**Passage to read**:
(begin)

Guest Blog: Zama and the Future of Privacy Applications Using Rust

A Rust Foundation Guest Blog contributed by Silver Member, Zama. 

Welcome to another installment in the Rust Foundation guest blog series, written by members of the Rust Foundation and our community. This guest blog was contributed by Rand Hindi, CEO and Co-Founder of Zama – a Rust Foundation Silver Member organization. Zama is a cryptography company building an open source framework for homomorphic encryption: a new data encryption approach that enables users to compute on encrypted data.  #

Read on to learn more about how Zama is involved with the Rust community and specifically about TFHE-rs: Zama’s cryptographic library.  #


Keeping our sensitive data confidential is paramount at a time when data leaks seem to happen at an alarming rate. At the same time, many users provide their email addresses, usernames, and other even more sensitive data online without a second thought. It’s as though we accept that data breaches happen and, on some level, many seem okay with taking that risk. At Zama, however, we don’t believe that the idea of private data sharing is out of reach.

With Fully Homomorphic Encryption (FHE), guaranteeing privacy is no longer a pipedream. This powerful technology enables Zama to deliver on a long-held promise to guarantee the encrypted state of that data– even during third party processing.

Zama and Rust #

Zama specializes in building open-source cryptographic tools to help developers use homomorphic encryption without having to know anything about cryptography. We extend a specific encryption scheme called TFHE, or Fully Homomorphic Encryption over the Torus. The first implementation of the TFHE scheme was only for boolean circuits, but Zama’s state-of-the-art TFHE-rs extends the original capabilities of TFHE to support programmable bootstrapping over integers, making it the fastest implementation of a Fully Homomorphic Encryption (FHE) scheme to date.

Now, Zama is working on speeding up FHE to make it practical for most use cases, both for web2 and web3 applications. 

Implementing TFHE in Rust was a no-brainer. We began writing in Rust in 2019 – this was a serendipitous choice as we selected it based on security, performances and obviously, because it was one of the preferred languages of our team members. Since then, Rust has been recognized for its focus on security and high-level performance. Retrospectively, Rust is the natural choice for implementing cryptographic schemes.

TFHE-rs #

Today, we continue to develop products with Rust as a backbone. The TFHE-rs library is Zama’s low-level library, and everything we’re building is done on top of it. Building it in Rust gives us extra confidence to keep moving the FHE space forward.

(end)

Please answer these questions using the Zama guest blog above.
1. Who contributed the guest blog, and what roles does that person hold at Zama?
2. What does TFHE stand for?
3. In what year did Zama begin writing in Rust?

Screenshot and document pointing data:
(begin)

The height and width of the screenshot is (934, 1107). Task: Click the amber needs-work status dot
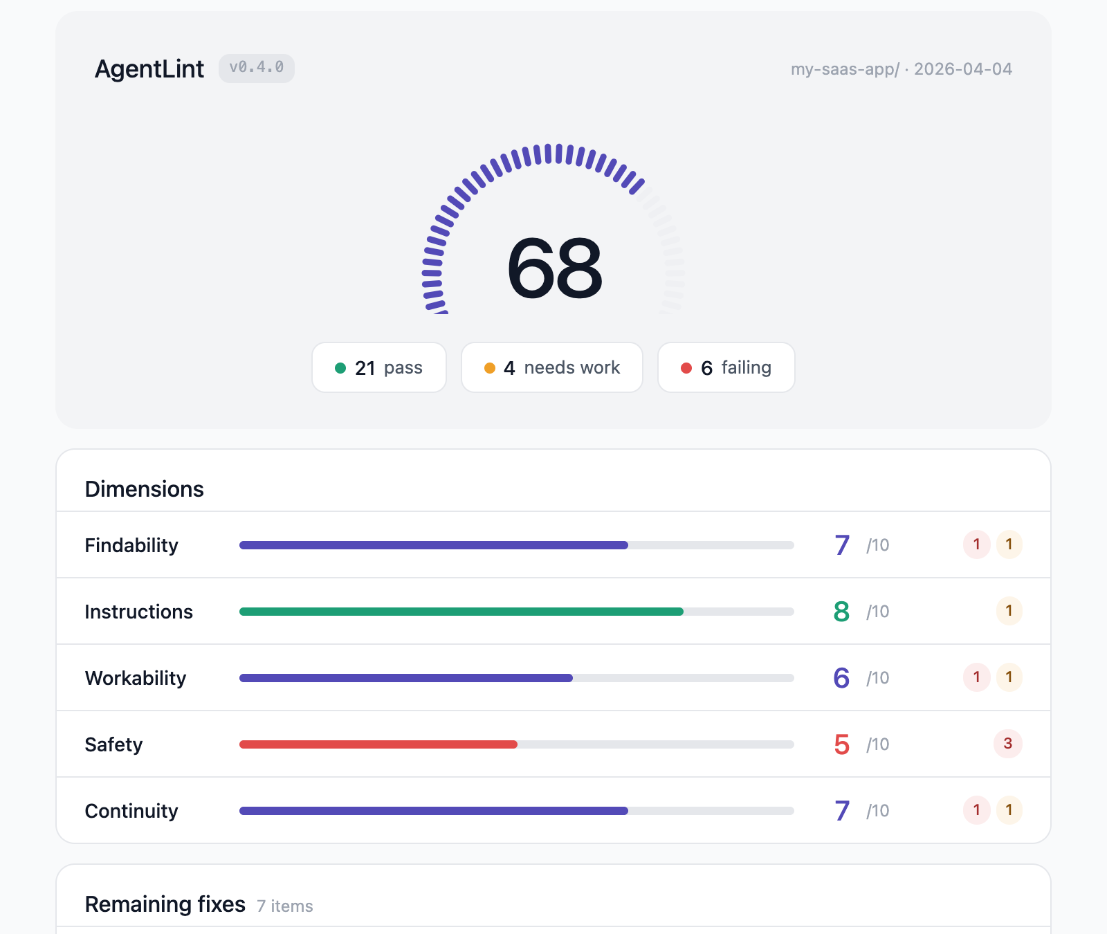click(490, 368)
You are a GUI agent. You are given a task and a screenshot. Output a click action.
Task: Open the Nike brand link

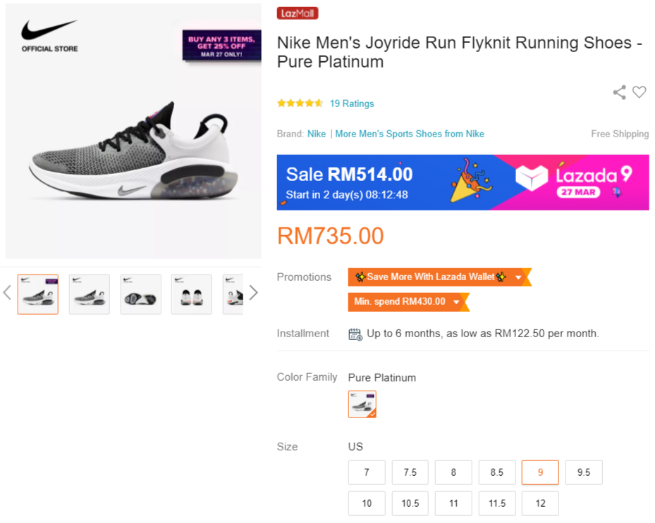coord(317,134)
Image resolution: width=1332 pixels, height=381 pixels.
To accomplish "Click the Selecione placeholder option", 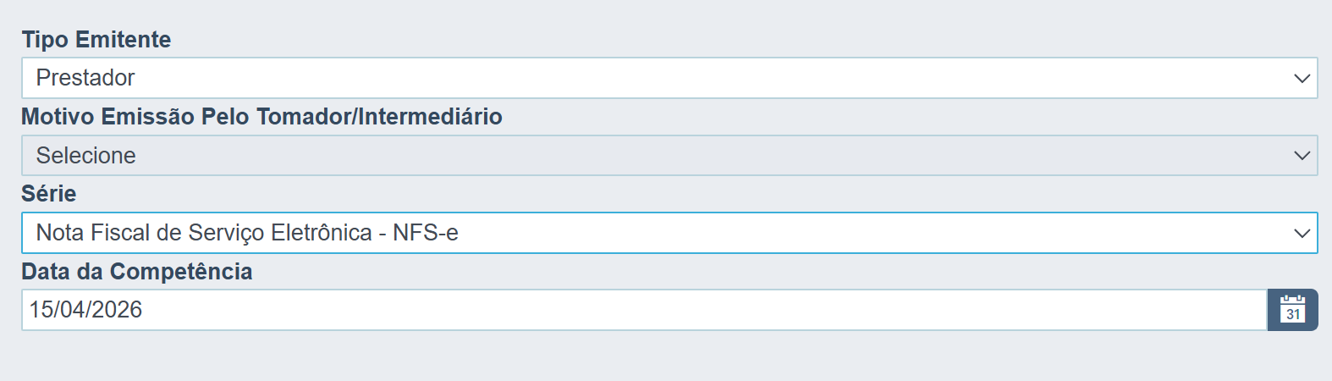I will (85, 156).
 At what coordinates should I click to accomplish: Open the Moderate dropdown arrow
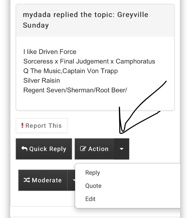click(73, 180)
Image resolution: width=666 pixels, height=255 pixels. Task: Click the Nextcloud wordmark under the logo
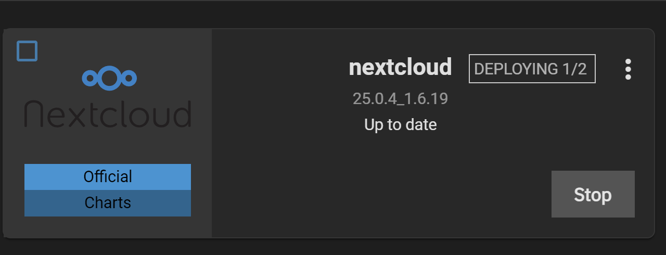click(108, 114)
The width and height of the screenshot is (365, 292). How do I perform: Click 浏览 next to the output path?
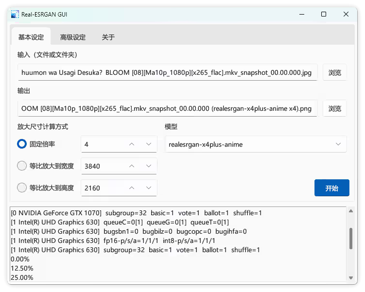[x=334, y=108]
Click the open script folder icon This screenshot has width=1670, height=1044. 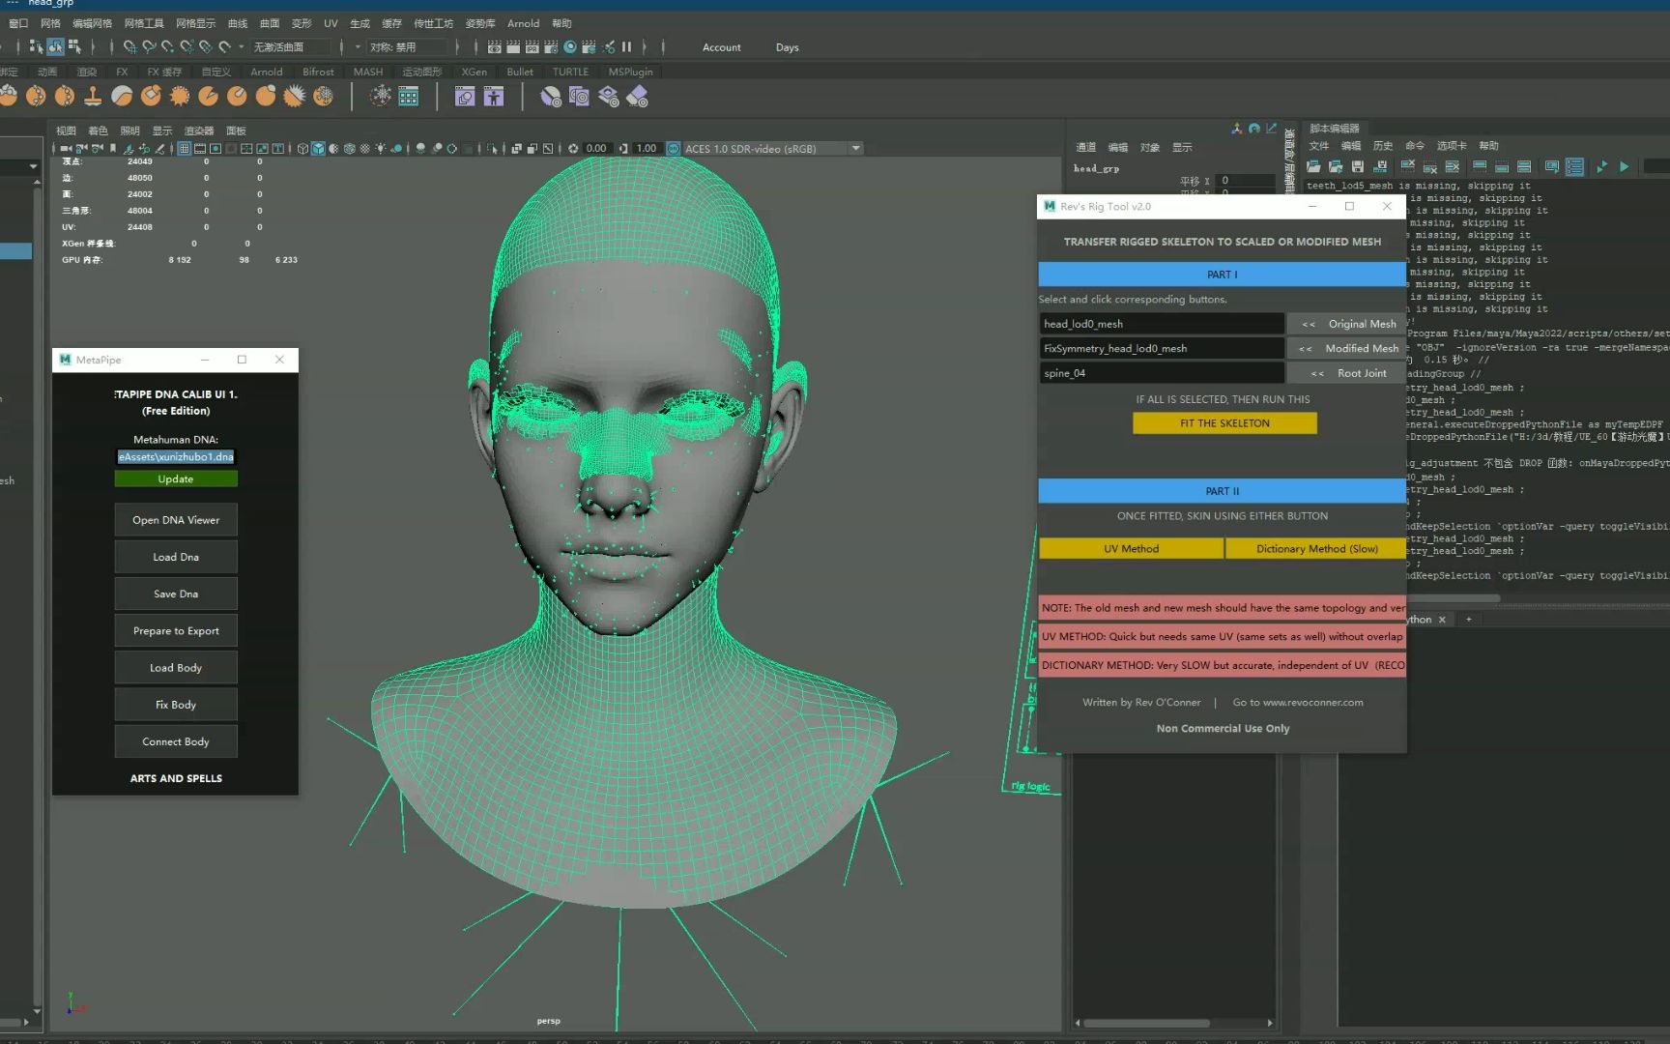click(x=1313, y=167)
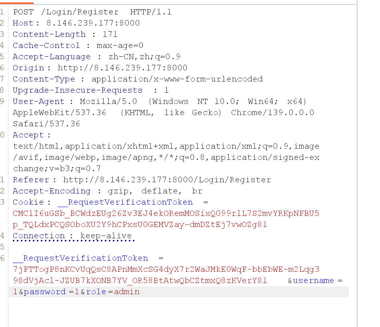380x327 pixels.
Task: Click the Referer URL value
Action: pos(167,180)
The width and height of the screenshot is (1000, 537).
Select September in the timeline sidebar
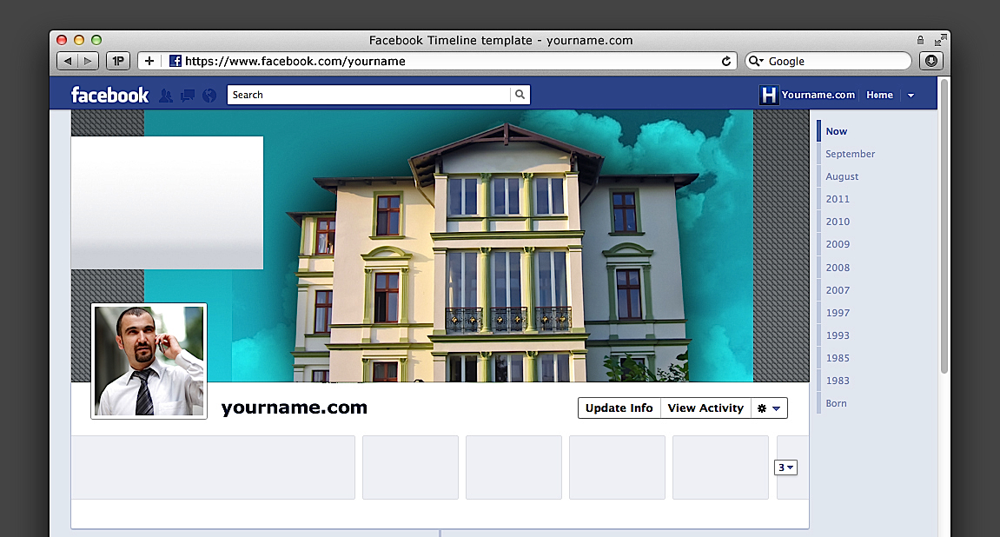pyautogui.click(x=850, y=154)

(end)

**Finished task**:
1. Rand Hindi, CEO and Co-Founder of Zama.
2. Fully Homomorphic Encryption over the Torus.
3. 2019.